-- EXERCISE TASK --
Copy out every line of the records below that contains the word "should". Case matters.

:: SUPPLIED RECORDS

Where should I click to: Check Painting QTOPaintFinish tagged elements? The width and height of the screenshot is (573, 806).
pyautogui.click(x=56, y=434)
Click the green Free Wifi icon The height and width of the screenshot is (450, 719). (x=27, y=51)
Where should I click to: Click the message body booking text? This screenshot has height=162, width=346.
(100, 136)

::::

-- ANSWER --
Where should I click to: Check Painting QTOPaintFinish tagged elements? The width and height of the screenshot is (573, 806).
Where should I click to: Click the message body booking text? This screenshot has height=162, width=346.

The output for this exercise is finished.